• Activity: The records below are to be written out again, exactly as they appear.

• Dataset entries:
+++++
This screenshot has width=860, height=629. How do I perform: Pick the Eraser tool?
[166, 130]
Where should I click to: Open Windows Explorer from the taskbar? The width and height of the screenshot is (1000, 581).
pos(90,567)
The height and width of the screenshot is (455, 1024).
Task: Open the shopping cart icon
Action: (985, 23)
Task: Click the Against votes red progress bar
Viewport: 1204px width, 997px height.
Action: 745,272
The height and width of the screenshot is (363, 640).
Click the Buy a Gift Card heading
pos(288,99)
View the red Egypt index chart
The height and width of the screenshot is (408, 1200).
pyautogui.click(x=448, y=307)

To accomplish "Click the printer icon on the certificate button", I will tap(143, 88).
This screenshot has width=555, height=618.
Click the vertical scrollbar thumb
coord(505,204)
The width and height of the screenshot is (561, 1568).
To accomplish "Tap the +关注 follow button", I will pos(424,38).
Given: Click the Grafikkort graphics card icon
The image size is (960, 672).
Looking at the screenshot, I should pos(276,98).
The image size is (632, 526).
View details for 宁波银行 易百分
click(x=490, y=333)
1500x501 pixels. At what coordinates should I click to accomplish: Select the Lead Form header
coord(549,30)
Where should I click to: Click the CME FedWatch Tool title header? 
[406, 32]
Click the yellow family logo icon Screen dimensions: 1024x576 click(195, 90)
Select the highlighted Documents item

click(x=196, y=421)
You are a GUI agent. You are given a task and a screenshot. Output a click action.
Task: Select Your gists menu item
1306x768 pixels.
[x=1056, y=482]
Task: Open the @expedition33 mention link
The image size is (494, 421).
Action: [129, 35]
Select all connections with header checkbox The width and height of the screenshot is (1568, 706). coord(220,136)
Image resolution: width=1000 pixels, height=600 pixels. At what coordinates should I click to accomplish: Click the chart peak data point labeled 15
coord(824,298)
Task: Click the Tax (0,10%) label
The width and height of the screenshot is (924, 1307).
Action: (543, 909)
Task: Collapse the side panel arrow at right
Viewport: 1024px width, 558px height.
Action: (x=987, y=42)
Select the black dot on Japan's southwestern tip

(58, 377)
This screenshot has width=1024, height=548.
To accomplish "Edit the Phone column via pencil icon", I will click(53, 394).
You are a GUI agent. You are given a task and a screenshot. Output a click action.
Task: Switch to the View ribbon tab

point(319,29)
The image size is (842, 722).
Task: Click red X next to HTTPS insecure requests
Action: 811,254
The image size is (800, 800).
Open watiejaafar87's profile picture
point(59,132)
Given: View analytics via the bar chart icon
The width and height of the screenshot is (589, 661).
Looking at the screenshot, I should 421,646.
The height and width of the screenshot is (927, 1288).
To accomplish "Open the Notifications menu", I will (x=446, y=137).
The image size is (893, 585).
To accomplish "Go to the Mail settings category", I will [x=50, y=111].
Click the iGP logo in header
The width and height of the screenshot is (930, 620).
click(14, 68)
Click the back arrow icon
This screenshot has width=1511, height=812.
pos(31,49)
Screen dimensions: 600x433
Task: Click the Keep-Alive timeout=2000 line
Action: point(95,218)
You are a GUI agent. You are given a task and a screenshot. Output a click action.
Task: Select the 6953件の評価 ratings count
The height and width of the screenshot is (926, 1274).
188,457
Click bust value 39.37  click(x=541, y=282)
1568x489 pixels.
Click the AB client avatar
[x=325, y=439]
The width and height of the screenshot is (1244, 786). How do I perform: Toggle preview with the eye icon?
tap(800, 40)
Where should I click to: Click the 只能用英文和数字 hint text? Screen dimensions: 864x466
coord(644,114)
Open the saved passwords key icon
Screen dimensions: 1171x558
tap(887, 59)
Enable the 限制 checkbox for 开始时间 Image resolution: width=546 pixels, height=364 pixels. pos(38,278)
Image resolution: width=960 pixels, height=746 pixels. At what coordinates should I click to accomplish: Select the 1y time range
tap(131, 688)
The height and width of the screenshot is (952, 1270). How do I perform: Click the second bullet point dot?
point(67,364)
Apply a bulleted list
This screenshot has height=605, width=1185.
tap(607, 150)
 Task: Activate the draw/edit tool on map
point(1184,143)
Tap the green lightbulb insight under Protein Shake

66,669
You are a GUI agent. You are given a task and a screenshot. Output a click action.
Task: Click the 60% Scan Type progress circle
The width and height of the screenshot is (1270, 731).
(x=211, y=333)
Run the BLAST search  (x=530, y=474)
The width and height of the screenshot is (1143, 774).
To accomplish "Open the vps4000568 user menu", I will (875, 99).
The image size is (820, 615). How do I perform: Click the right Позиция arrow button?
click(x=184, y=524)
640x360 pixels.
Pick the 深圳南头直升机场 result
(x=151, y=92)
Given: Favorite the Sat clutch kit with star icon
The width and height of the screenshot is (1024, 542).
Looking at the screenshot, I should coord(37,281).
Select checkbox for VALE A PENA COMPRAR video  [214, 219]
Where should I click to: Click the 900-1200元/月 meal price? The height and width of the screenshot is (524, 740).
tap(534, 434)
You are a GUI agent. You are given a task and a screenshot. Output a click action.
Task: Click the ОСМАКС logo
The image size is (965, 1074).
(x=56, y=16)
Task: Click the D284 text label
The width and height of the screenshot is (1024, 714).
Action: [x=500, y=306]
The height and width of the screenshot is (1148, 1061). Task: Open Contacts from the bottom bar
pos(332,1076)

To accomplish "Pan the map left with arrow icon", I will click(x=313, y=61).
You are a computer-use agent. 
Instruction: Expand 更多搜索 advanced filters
+++++
• Response to the exercise:
This screenshot has width=860, height=629. How do I perform: Pick the Eraser tool?
[166, 130]
Where should I click to: Open Windows Explorer from the taskbar? The width and height of the screenshot is (1000, 581).
pos(90,567)
The height and width of the screenshot is (455, 1024).
Task: Open the shopping cart icon
Action: (985, 23)
Task: Click the Against votes red progress bar
Viewport: 1204px width, 997px height.
Action: 745,272
The height and width of the screenshot is (363, 640).
Click the Buy a Gift Card heading
pos(288,99)
View the red Egypt index chart
The height and width of the screenshot is (408, 1200).
pyautogui.click(x=448, y=307)

To accomplish "Click the printer icon on the certificate button", I will tap(143, 88).
This screenshot has width=555, height=618.
Click the vertical scrollbar thumb
coord(505,204)
The width and height of the screenshot is (561, 1568).
To accomplish "Tap the +关注 follow button", I will pos(424,38).
Given: Click the Grafikkort graphics card icon
The image size is (960, 672).
Looking at the screenshot, I should pos(276,98).
The image size is (632, 526).
View details for 宁波银行 易百分
click(x=490, y=333)
1500x501 pixels. At what coordinates should I click to accomplish: Select the Lead Form header
coord(549,30)
Where should I click to: Click the CME FedWatch Tool title header? 
[406, 32]
Click the yellow family logo icon Screen dimensions: 1024x576 click(195, 90)
Select the highlighted Documents item

click(x=196, y=421)
You are a GUI agent. You are given a task and a screenshot. Output a click action.
Task: Select Your gists menu item
1306x768 pixels.
[x=1056, y=482]
Task: Open the @expedition33 mention link
The image size is (494, 421).
Action: [129, 35]
Select all connections with header checkbox The width and height of the screenshot is (1568, 706). coord(220,136)
Image resolution: width=1000 pixels, height=600 pixels. At what coordinates should I click to accomplish: Click the chart peak data point labeled 15
coord(824,298)
Task: Click the Tax (0,10%) label
The width and height of the screenshot is (924, 1307).
Action: (543, 909)
Task: Collapse the side panel arrow at right
Viewport: 1024px width, 558px height.
Action: (x=987, y=42)
Select the black dot on Japan's southwestern tip

(58, 377)
This screenshot has width=1024, height=548.
To accomplish "Edit the Phone column via pencil icon", I will click(53, 394).
You are a GUI agent. You are given a task and a screenshot. Output a click action.
Task: Switch to the View ribbon tab

point(319,29)
The image size is (842, 722).
Task: Click red X next to HTTPS insecure requests
Action: 811,254
The image size is (800, 800).
Open watiejaafar87's profile picture
point(59,132)
Given: View analytics via the bar chart icon
The width and height of the screenshot is (589, 661).
Looking at the screenshot, I should 421,646.
The height and width of the screenshot is (927, 1288).
To accomplish "Open the Notifications menu", I will (x=446, y=137).
The image size is (893, 585).
To accomplish "Go to the Mail settings category", I will [x=50, y=111].
Click the iGP logo in header
The width and height of the screenshot is (930, 620).
click(14, 68)
Click the back arrow icon
This screenshot has width=1511, height=812.
pos(31,49)
Screen dimensions: 600x433
Task: Click the Keep-Alive timeout=2000 line
Action: point(95,218)
You are a GUI agent. You are given a task and a screenshot. Output a click action.
Task: Select the 6953件の評価 ratings count
The height and width of the screenshot is (926, 1274).
188,457
Click bust value 39.37  click(x=541, y=282)
1568x489 pixels.
Click the AB client avatar
[x=325, y=439]
The width and height of the screenshot is (1244, 786). How do I perform: Toggle preview with the eye icon?
tap(800, 40)
Where should I click to: Click the 只能用英文和数字 hint text? Screen dimensions: 864x466
coord(644,114)
Open the saved passwords key icon
Screen dimensions: 1171x558
tap(887, 59)
Enable the 限制 checkbox for 开始时间 Image resolution: width=546 pixels, height=364 pixels. pos(38,278)
Image resolution: width=960 pixels, height=746 pixels. At what coordinates should I click to accomplish: Select the 1y time range
tap(131, 688)
The height and width of the screenshot is (952, 1270). How do I perform: Click the second bullet point dot?
point(67,364)
Apply a bulleted list
This screenshot has height=605, width=1185.
tap(607, 150)
 Task: Activate the draw/edit tool on map
point(1184,143)
Tap the green lightbulb insight under Protein Shake

66,669
You are a GUI agent. You are given a task and a screenshot. Output a click action.
Task: Click the 60% Scan Type progress circle
The width and height of the screenshot is (1270, 731).
(x=211, y=333)
Run the BLAST search  (x=530, y=474)
The width and height of the screenshot is (1143, 774).
To accomplish "Open the vps4000568 user menu", I will (875, 99).
The image size is (820, 615). How do I perform: Click the right Позиция arrow button?
click(x=184, y=524)
640x360 pixels.
Pick the 深圳南头直升机场 result
(x=151, y=92)
Given: Favorite the Sat clutch kit with star icon
The width and height of the screenshot is (1024, 542).
Looking at the screenshot, I should coord(37,281).
Select checkbox for VALE A PENA COMPRAR video  [214, 219]
Where should I click to: Click the 900-1200元/月 meal price? The height and width of the screenshot is (524, 740).
tap(534, 434)
You are a GUI agent. You are given a task and a screenshot. Output a click action.
Task: Click the ОСМАКС logo
The image size is (965, 1074).
(x=56, y=16)
Task: Click the D284 text label
The width and height of the screenshot is (1024, 714).
Action: [x=500, y=306]
The height and width of the screenshot is (1148, 1061). Task: Open Contacts from the bottom bar
pos(332,1076)

To accomplish "Pan the map left with arrow icon", I will click(x=313, y=61).
You are a computer-use agent. 
Instruction: Expand 更多搜索 advanced filters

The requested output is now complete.